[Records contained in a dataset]
-- Start --

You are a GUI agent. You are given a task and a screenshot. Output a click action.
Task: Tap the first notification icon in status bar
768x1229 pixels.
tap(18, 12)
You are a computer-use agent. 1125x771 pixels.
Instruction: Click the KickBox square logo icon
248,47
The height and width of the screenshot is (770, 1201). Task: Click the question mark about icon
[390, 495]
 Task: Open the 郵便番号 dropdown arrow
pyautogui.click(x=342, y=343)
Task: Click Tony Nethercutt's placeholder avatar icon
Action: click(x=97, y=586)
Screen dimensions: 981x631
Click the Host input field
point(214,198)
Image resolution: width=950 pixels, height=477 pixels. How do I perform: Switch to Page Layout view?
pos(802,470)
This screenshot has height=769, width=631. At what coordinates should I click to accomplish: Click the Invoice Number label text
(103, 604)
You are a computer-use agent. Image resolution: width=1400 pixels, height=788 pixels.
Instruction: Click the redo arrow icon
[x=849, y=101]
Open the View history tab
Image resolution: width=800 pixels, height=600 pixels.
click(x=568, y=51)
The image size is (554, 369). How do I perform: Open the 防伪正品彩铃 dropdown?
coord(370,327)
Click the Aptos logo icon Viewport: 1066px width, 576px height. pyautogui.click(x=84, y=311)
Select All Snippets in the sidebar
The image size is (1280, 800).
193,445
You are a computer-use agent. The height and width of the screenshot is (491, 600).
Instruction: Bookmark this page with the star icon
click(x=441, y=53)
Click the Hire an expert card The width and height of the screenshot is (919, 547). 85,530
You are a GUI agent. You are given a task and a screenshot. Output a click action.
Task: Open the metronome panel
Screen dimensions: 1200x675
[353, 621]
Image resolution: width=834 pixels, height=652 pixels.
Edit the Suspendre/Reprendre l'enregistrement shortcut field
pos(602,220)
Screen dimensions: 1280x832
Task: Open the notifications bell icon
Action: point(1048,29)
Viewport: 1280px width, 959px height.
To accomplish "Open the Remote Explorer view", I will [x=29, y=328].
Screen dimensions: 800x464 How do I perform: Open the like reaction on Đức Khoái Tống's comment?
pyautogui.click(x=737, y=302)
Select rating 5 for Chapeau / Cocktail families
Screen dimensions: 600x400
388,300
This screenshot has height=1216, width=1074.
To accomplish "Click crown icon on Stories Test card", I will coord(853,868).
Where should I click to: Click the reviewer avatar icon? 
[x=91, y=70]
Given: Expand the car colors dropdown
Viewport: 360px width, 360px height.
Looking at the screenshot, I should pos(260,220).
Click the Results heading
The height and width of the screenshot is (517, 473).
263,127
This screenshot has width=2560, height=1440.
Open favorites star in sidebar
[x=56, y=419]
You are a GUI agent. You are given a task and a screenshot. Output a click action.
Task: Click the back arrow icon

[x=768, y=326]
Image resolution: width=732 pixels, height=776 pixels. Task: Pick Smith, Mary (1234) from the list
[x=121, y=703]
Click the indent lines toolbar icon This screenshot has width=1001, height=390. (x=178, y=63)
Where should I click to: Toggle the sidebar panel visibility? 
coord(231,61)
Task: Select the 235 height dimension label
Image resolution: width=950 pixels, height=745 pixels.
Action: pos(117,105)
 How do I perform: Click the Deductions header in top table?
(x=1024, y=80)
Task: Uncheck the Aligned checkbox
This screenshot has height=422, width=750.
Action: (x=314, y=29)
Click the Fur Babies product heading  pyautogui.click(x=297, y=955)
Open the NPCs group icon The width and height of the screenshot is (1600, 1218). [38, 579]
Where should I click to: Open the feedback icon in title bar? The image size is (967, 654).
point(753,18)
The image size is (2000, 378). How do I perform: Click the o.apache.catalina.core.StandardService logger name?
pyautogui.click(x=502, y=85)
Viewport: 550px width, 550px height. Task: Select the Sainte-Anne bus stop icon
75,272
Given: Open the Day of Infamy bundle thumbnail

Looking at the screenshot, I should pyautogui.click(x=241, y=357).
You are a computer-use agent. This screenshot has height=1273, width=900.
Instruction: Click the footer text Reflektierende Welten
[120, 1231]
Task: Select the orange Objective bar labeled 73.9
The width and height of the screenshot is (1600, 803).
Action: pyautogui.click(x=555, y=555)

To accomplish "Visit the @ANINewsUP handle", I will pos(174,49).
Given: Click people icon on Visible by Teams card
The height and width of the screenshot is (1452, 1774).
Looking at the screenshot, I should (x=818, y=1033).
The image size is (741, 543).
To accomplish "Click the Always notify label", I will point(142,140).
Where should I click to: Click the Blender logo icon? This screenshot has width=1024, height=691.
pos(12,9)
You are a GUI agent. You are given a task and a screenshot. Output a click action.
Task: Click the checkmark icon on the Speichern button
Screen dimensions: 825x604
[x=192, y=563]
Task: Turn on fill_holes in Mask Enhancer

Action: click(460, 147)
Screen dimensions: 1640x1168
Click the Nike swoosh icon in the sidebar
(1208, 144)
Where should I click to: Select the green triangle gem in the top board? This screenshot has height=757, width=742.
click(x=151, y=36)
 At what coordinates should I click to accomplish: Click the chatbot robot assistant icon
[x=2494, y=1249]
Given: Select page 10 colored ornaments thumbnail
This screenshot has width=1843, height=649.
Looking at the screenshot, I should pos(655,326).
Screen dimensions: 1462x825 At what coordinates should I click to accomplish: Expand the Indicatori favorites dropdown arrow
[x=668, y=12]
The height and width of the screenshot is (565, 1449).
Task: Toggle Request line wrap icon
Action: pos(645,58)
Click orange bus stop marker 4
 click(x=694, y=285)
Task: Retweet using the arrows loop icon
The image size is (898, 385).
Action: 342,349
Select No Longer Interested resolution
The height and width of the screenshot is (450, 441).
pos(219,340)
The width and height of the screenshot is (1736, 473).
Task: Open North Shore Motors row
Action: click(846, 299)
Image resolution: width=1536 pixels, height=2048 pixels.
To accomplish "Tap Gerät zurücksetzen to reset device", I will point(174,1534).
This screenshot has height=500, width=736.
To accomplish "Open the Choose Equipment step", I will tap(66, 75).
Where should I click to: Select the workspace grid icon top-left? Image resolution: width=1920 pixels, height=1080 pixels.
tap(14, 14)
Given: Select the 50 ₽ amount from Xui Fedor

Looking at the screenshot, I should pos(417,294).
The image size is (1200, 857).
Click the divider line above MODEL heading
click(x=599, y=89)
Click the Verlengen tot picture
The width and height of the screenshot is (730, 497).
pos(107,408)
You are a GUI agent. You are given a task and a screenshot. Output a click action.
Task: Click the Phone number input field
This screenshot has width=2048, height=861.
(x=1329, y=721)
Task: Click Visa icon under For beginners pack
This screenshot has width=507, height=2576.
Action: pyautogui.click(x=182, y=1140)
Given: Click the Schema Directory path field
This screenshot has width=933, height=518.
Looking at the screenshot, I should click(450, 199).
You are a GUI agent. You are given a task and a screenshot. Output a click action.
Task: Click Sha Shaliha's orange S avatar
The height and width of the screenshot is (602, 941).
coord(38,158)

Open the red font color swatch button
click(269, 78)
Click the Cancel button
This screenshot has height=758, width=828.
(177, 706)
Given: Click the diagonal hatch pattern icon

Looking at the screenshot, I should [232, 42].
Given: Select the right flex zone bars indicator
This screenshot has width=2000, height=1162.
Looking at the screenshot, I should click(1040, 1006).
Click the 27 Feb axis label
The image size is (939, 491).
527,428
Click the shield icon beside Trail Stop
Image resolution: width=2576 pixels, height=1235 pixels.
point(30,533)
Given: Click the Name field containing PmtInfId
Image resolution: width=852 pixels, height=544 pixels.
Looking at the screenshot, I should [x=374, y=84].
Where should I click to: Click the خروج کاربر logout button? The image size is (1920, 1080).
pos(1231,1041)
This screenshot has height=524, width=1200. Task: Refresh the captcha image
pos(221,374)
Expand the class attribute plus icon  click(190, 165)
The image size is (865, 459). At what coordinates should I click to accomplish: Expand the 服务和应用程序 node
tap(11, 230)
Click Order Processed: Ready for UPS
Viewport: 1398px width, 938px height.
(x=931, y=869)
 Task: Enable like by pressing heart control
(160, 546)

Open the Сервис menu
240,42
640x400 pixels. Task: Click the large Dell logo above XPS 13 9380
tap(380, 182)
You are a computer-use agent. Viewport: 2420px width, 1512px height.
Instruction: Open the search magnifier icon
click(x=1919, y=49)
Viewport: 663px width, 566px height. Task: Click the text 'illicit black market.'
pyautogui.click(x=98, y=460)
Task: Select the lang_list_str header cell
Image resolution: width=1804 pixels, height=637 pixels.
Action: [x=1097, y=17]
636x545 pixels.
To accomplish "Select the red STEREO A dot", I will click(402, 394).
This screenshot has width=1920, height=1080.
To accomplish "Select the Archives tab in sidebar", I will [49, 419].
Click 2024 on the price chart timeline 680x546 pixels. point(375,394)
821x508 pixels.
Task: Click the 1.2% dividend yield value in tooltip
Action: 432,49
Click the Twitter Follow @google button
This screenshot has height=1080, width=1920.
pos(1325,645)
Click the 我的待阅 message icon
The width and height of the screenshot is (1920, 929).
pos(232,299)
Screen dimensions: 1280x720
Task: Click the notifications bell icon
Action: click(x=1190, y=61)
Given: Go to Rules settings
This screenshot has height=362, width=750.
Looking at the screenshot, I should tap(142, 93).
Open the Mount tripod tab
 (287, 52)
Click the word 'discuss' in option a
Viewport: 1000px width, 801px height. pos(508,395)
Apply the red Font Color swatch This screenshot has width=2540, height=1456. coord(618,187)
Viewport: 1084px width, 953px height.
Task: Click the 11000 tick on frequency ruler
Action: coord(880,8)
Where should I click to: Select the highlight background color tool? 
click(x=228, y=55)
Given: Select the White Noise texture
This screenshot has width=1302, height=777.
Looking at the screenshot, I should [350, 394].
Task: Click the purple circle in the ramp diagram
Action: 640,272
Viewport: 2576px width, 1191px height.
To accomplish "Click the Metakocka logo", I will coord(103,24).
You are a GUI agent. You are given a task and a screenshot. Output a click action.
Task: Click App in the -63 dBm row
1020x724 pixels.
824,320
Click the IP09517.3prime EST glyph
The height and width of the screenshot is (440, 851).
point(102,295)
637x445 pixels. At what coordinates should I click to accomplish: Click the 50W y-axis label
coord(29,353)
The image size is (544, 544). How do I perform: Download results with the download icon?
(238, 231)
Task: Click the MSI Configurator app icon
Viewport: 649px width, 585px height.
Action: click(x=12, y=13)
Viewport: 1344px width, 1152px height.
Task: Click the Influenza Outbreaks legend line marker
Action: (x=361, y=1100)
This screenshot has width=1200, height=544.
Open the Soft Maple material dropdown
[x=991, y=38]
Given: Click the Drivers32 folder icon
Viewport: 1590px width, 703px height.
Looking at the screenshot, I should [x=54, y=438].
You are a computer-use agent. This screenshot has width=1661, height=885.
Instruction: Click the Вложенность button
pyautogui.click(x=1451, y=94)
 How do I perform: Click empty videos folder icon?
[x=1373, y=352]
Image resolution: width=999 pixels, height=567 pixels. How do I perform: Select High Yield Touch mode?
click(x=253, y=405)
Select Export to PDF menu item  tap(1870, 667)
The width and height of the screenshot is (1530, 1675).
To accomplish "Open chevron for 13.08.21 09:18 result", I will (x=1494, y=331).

-- End --

Express as a JSON list of strings, one per line with blank lines omitted, the part of the records that opens with the line containing "Given: Click the diagonal hatch pattern icon" and closes with the line containing "pos(1325,645)".

[
  "Given: Click the diagonal hatch pattern icon",
  "Looking at the screenshot, I should [232, 42].",
  "Given: Select the right flex zone bars indicator",
  "This screenshot has width=2000, height=1162.",
  "Looking at the screenshot, I should click(1040, 1006).",
  "Click the 27 Feb axis label",
  "The image size is (939, 491).",
  "527,428",
  "Click the shield icon beside Trail Stop",
  "Image resolution: width=2576 pixels, height=1235 pixels.",
  "point(30,533)",
  "Given: Click the Name field containing PmtInfId",
  "Image resolution: width=852 pixels, height=544 pixels.",
  "Looking at the screenshot, I should [x=374, y=84].",
  "Where should I click to: Click the خروج کاربر logout button? The image size is (1920, 1080).",
  "pos(1231,1041)",
  "This screenshot has height=524, width=1200. Task: Refresh the captcha image",
  "pos(221,374)",
  "Expand the class attribute plus icon  click(190, 165)",
  "The image size is (865, 459). At what coordinates should I click to accomplish: Expand the 服务和应用程序 node",
  "tap(11, 230)",
  "Click Order Processed: Ready for UPS",
  "Viewport: 1398px width, 938px height.",
  "(x=931, y=869)",
  " Task: Enable like by pressing heart control",
  "(160, 546)",
  "Open the Сервис menu",
  "240,42",
  "640x400 pixels. Task: Click the large Dell logo above XPS 13 9380",
  "tap(380, 182)",
  "You are a computer-use agent. Viewport: 2420px width, 1512px height.",
  "Instruction: Open the search magnifier icon",
  "click(x=1919, y=49)",
  "Viewport: 663px width, 566px height. Task: Click the text 'illicit black market.'",
  "pyautogui.click(x=98, y=460)",
  "Task: Select the lang_list_str header cell",
  "Image resolution: width=1804 pixels, height=637 pixels.",
  "Action: [x=1097, y=17]",
  "636x545 pixels.",
  "To accomplish \"Select the red STEREO A dot\", I will click(402, 394).",
  "This screenshot has width=1920, height=1080.",
  "To accomplish \"Select the Archives tab in sidebar\", I will [49, 419].",
  "Click 2024 on the price chart timeline 680x546 pixels. point(375,394)",
  "821x508 pixels.",
  "Task: Click the 1.2% dividend yield value in tooltip",
  "Action: 432,49",
  "Click the Twitter Follow @google button",
  "This screenshot has height=1080, width=1920.",
  "pos(1325,645)"
]